A method for mass spectrometric analysis of endogenous peptides in human cerebrospinal fluid (CSF) is presented. By employing molecular weight cut-off filtration, chromatographic pre-fractionation, mass spectrometric analysis and a subsequent combination of peptide identification strategies, it was possible to expand the known CSF peptidome nearly ten-fold compared to previous studies.
This protocol describes a method developed to identify endogenous peptides in human cerebrospinal fluid (CSF). For this purpose, a previously developed method based on molecular weight cut-off (MWCO) filtration and mass spectrometric analysis was combined with an offline high-pH reverse phase HPLC pre-fractionation step.
Secretion into CSF is the main pathway for removal of molecules shed by cells of the central nervous system. Thus, many processes in the central nervous system are reflected in the CSF, rendering it a valuable diagnostic fluid. CSF has a complex composition, containing proteins that span a concentration range of 8 – 9 orders of magnitude.
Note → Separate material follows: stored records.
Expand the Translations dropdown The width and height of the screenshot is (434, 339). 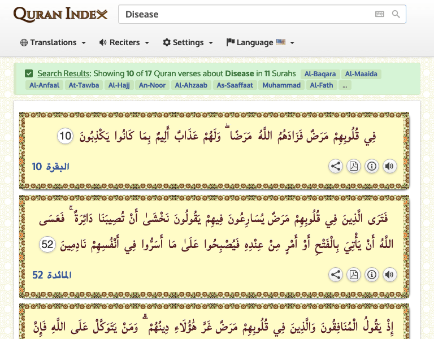pyautogui.click(x=53, y=42)
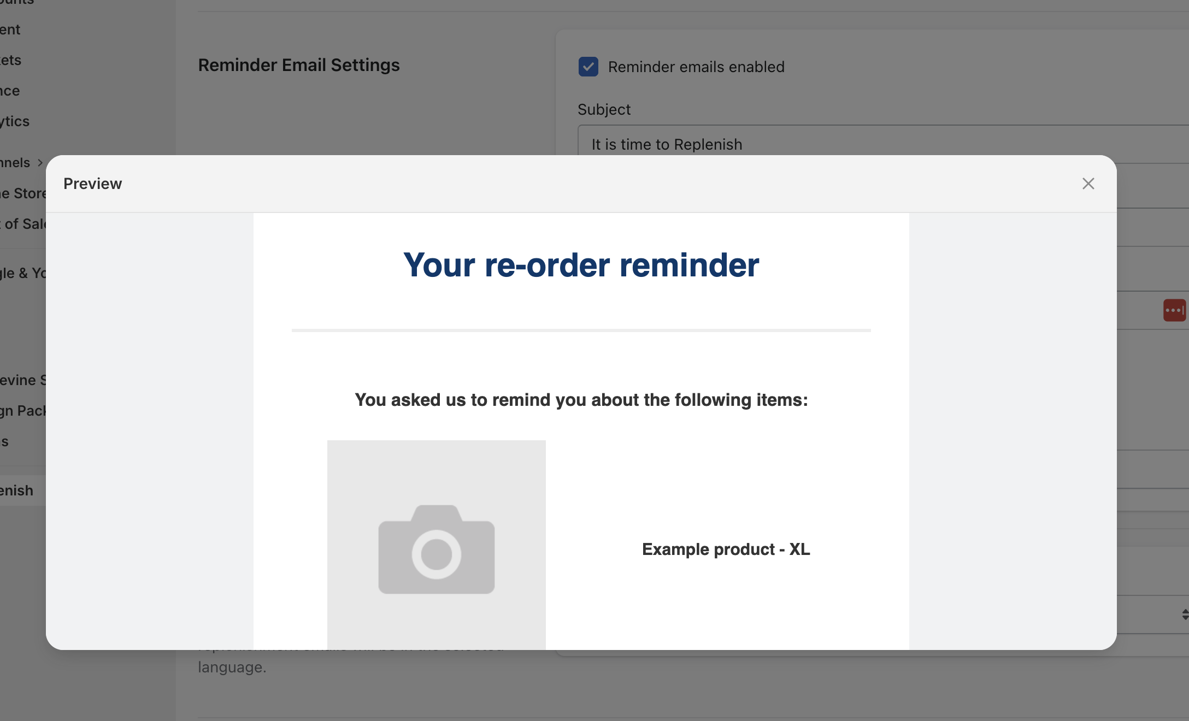Open the sidebar app labeled 'gn Pack'

[x=23, y=411]
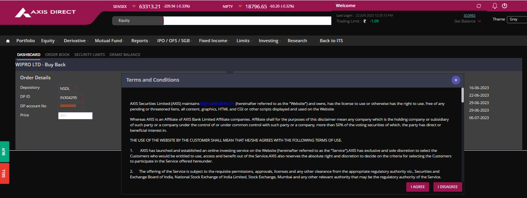The image size is (527, 198).
Task: Click the Home icon in navigation bar
Action: [8, 41]
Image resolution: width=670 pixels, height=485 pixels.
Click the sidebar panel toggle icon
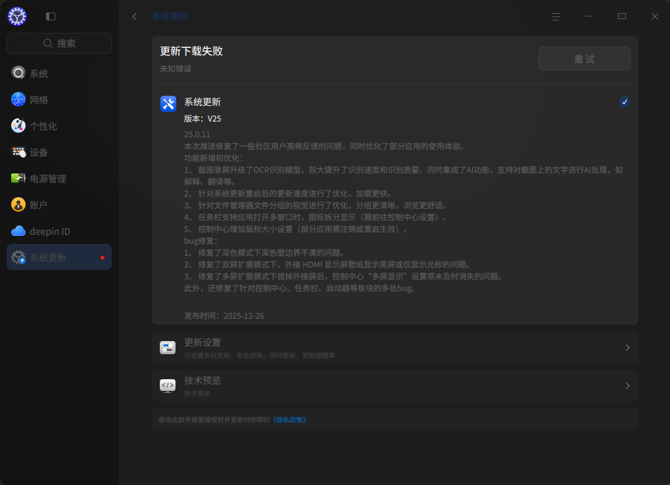tap(51, 16)
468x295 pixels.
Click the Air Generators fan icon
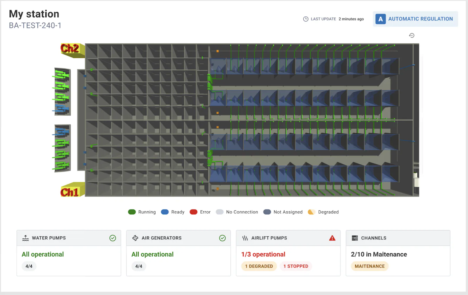135,238
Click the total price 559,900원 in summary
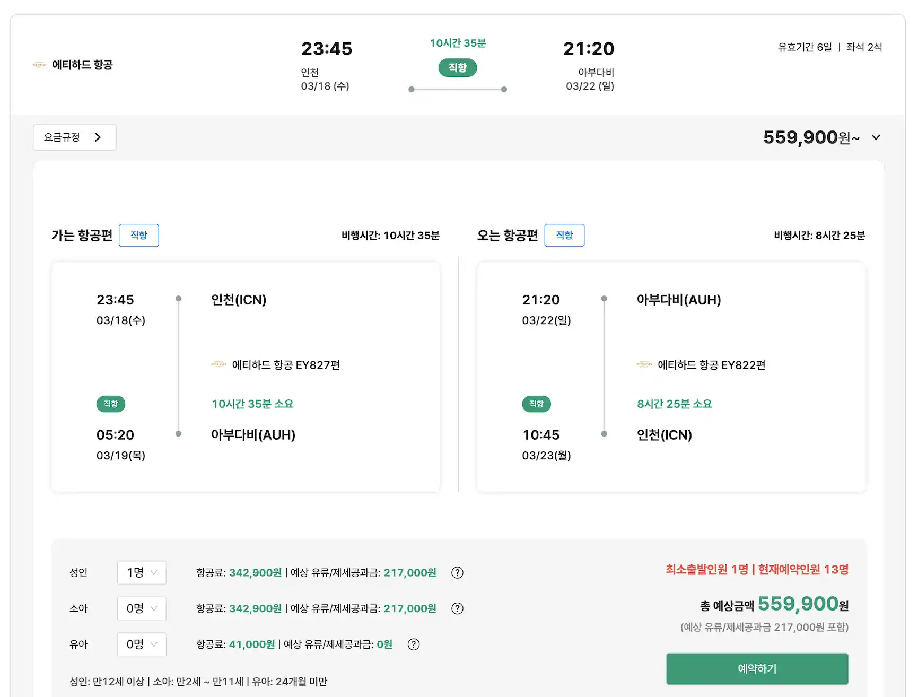The height and width of the screenshot is (697, 918). click(798, 604)
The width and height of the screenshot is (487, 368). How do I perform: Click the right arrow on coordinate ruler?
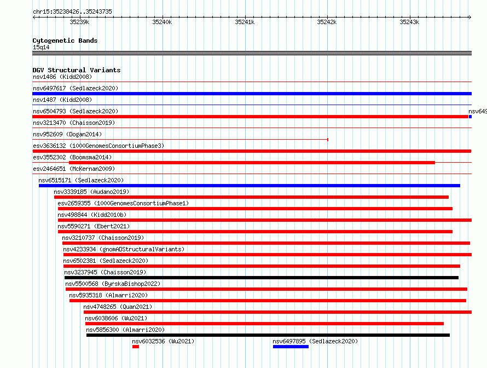(469, 17)
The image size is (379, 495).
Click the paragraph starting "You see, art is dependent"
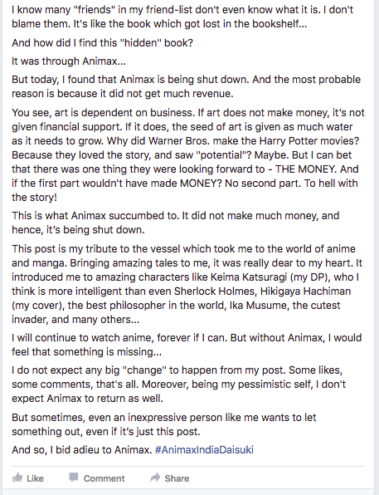coord(188,154)
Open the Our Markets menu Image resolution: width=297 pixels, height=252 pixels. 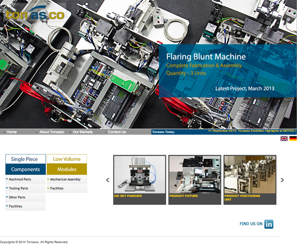pyautogui.click(x=83, y=132)
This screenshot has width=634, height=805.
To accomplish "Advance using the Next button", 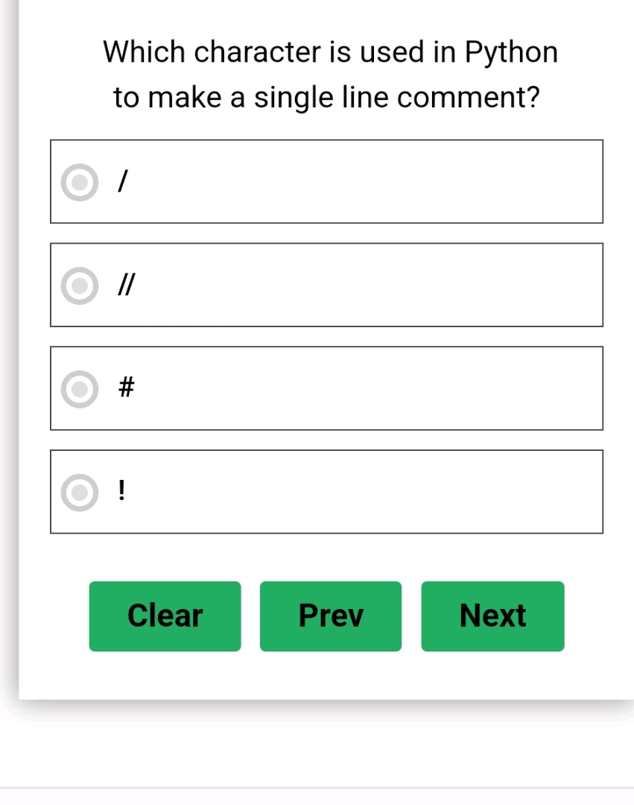I will pyautogui.click(x=492, y=616).
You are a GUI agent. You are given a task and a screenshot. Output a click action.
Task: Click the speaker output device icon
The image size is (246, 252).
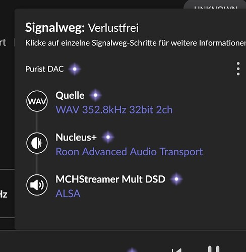tap(37, 185)
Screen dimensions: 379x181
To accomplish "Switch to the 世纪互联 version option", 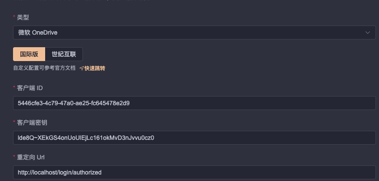I will [64, 54].
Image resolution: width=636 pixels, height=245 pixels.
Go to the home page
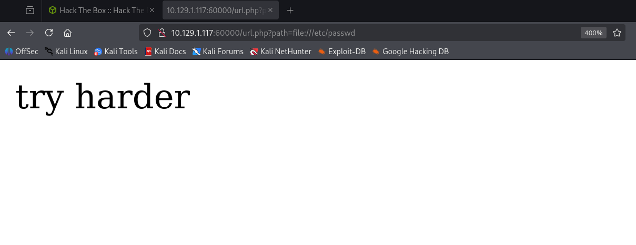(x=67, y=33)
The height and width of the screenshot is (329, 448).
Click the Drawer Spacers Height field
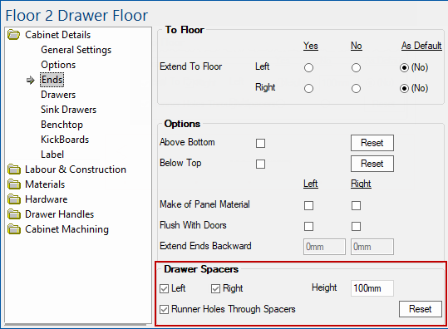(x=372, y=288)
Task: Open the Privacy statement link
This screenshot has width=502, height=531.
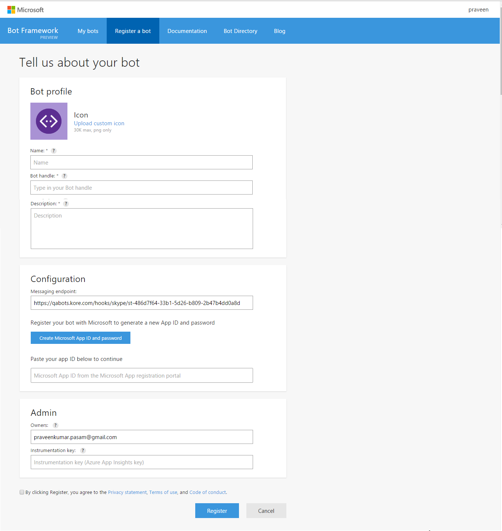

Besides proteins, previous studies have also demonstrated the presence of a large number of endogenous peptides. While less extensively studied than proteins, these may also hold potential interest as biomarkers.
Endogenous peptides were separated from the CSF protein content through MWCO filtration. By removing a majority of the protein content from the sample, it is possible to increase the sample volume studied and thereby also the total amount of the endogenous peptides. The complexity of the filtrated peptide mixture was addressed by including a reverse phase (RP) HPLC pre-fractionation step at alkaline pH prior to LC-MS analysis. The fractionation was combined with a simple concatenation scheme where 60 fractions were pooled into 12, analysis time consumption could thereby be reduced while still largely avoiding co-elution.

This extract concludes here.